Monday

The things they don't tell you at film school...

It's official. Frank Senior and I are dating. I started filming him last week. It commenced with a trip to the Bronx and ended in a bar called Arturo's in Soho which is an institution akin to Pelligrini's and where Frank can occasionally be found singing.

I am quickly discovering that my initial assumptions and ideas about being blind in NYC were quite misguided. Frank is teaching me that being blind is really not a deficit but rather a whole new way of perceiving the world. I have learned that being blind in NYC is actually much more convenient than one would imagine. There are people everywhere all the time to help him if he is lost or needs an arm to cross the road. He explains the intricacies and nuances of feeling the energy of the street, the personality of people through the sound of their voice, the space of a room, the lines on the footpath that keep him on track. I am learning that in fact he feels blessed to be alive and is a person that puts more emphasis and gratitude on what he has, than what he is missing.

◆ **Available data**:
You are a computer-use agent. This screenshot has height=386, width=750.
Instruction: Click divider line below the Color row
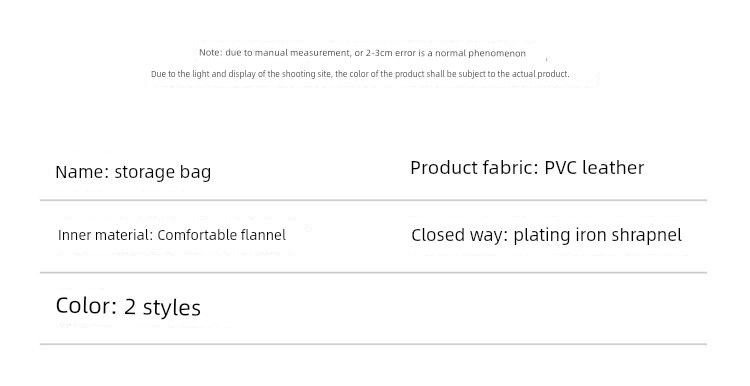pos(374,343)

◆ **Description of the task**:
Reproduce the passage of the diary entry verbatim, beginning at the words "It's official. Frank" and stopping after "be found singing.". The lines above are not used in any way.

◆ **Answer section**:
It's official. Frank Senior and I are dating. I started filming him last week. It commenced with a trip to the Bronx and ended in a bar called Arturo's in Soho which is an institution akin to Pelligrini's and where Frank can occasionally be found singing.